For production domains, always use Multi-AZ with Standby (3 Availability Zones). This requires:

  • Data node count divisible by 3 (e.g., 3, 6, 9 data nodes)
  • At least 3 dedicated master nodes (one per AZ)
  • Replica shard count of at least 1 (so each shard has a copy in a different AZ)

Multi-AZ with Standby provides automatic failover — if an AZ becomes unavailable, OpenSearch promotes replicas and the domain remains available. This is a hard requirement for any production workload.

Shard Sizing and Design

Shard sizing is the single most impactful configuration decision in OpenSearch. Over-sharding is the most common production mistake — it creates excessive overhead without performance benefit.

AWS guidance: Keep individual shard sizes between 10 GB and 50 GB for most workloads. For log and time-series workloads, target 20–40 GB per shard.

Calculating primary shard count:

Expected index size (GB) / target shard size (GB) = primary shard count

Example: 200 GB daily log index → 200 / 30 = ~7 primary shards. Round up to a number evenly divisible by your data node count to distribute shards evenly.

Replica shards: Each primary shard should have 1 replica for HA. This doubles effective storage consumption. Factor this into node storage planning.

Total storage = raw data size × (1 + replica count) × 1.1 (overhead buffer)

Common shard anti-patterns:

  • Too many small shards: Each shard has CPU and memory overhead. A cluster with 10,000 shards experiences significant GC pressure and slow cluster state operations even if data volume is modest. Target under 25 shards per GB of JVM heap on data nodes.

  • Shards that grow without bound: Time-series indices that are never rolled over grow indefinitely. A single index with 500 GB in one shard has poor query parallelism. Use rollover and ISM to cap shard size.

  • Uneven shard distribution: Shards assigned unevenly across data nodes create hot spots. Use routing.allocation.total_shards_per_node to enforce balance.

Time-Series Index Design

For log and metrics data, use date-based rollover instead of static indices:

PUT _index_template/app-logs-template
{
  "index_patterns": ["app-logs-*"],
  "template": {
    "settings": {
      "number_of_shards": 3,
      "number_of_replicas": 1
    }
  }
}

Then use an ISM rollover policy to create a new index when the current one hits a size or age threshold. Daily rollover is common for log workloads; weekly for lower-volume indices.

Index State Management (ISM) for Cost Control

ISM policies are the primary cost management tool in a managed OpenSearch domain. A well-designed ISM policy keeps your hot tier lean and moves cold data through cheaper storage tiers automatically.

Example ISM policy: hot → UltraWarm → Cold Storage → delete

{
  "policy": {
    "description": "Log data lifecycle: hot 7d, warm 30d, cold 90d, delete",
    "states": [
      {
        "name": "hot",
        "actions": [
          {
            "rollover": {
              "min_doc_count": 10000000,
              "min_size": "30gb",
              "min_index_age": "1d"

● Available data

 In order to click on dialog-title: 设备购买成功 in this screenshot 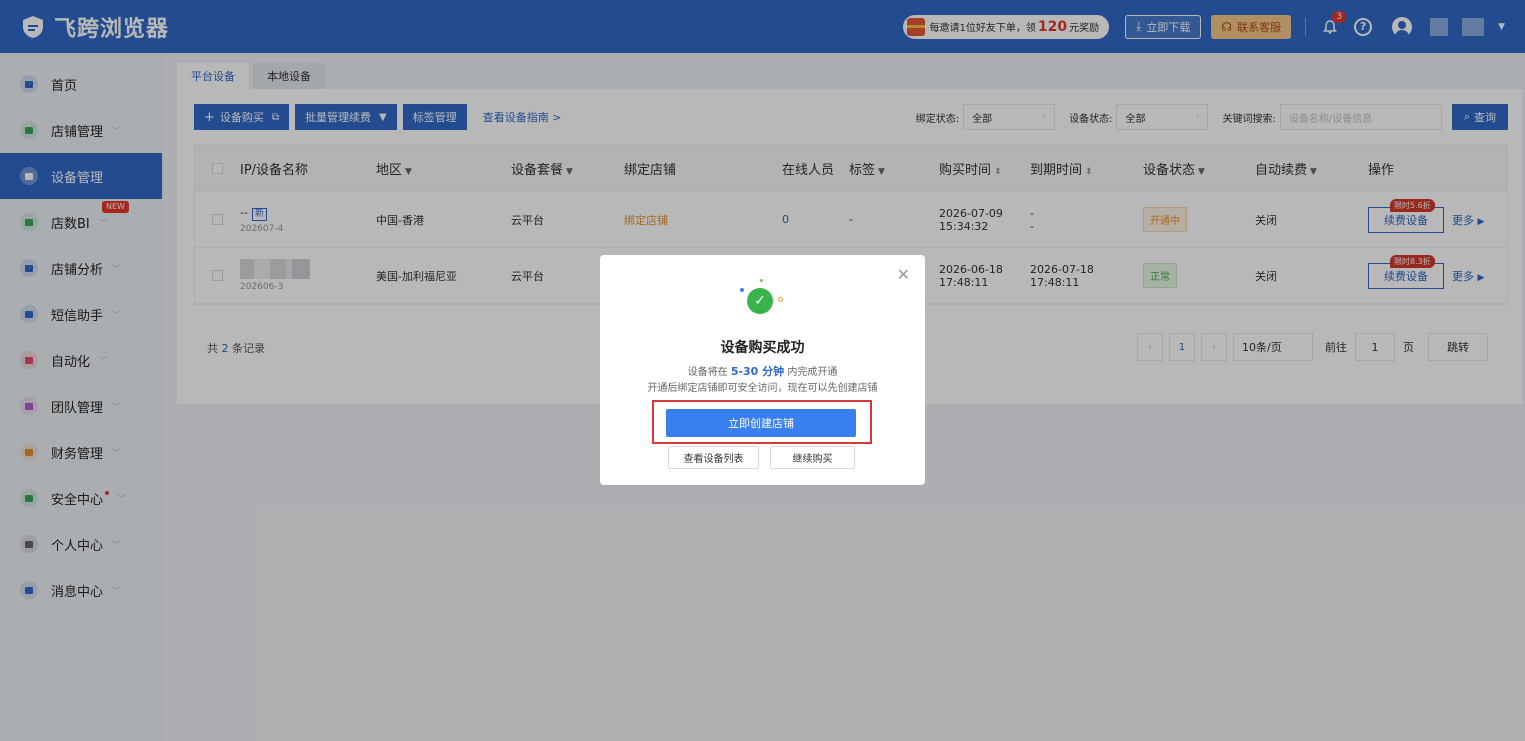, I will do `click(762, 348)`.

● Assignment
Please answer these questions from the OpenSearch passage, one a line:
(a) What is the minimum number of dedicated master nodes required for Multi-AZ with Standby?
(b) What shard size should log and time-series workloads target?
(c) Which setting enforces balanced shard distribution across data nodes?
The lines have no connection to the OpenSearch passage.

● Result of the exercise
(a) At least 3 (one per AZ)
(b) 20–40 GB per shard
(c) routing.allocation.total_shards_per_node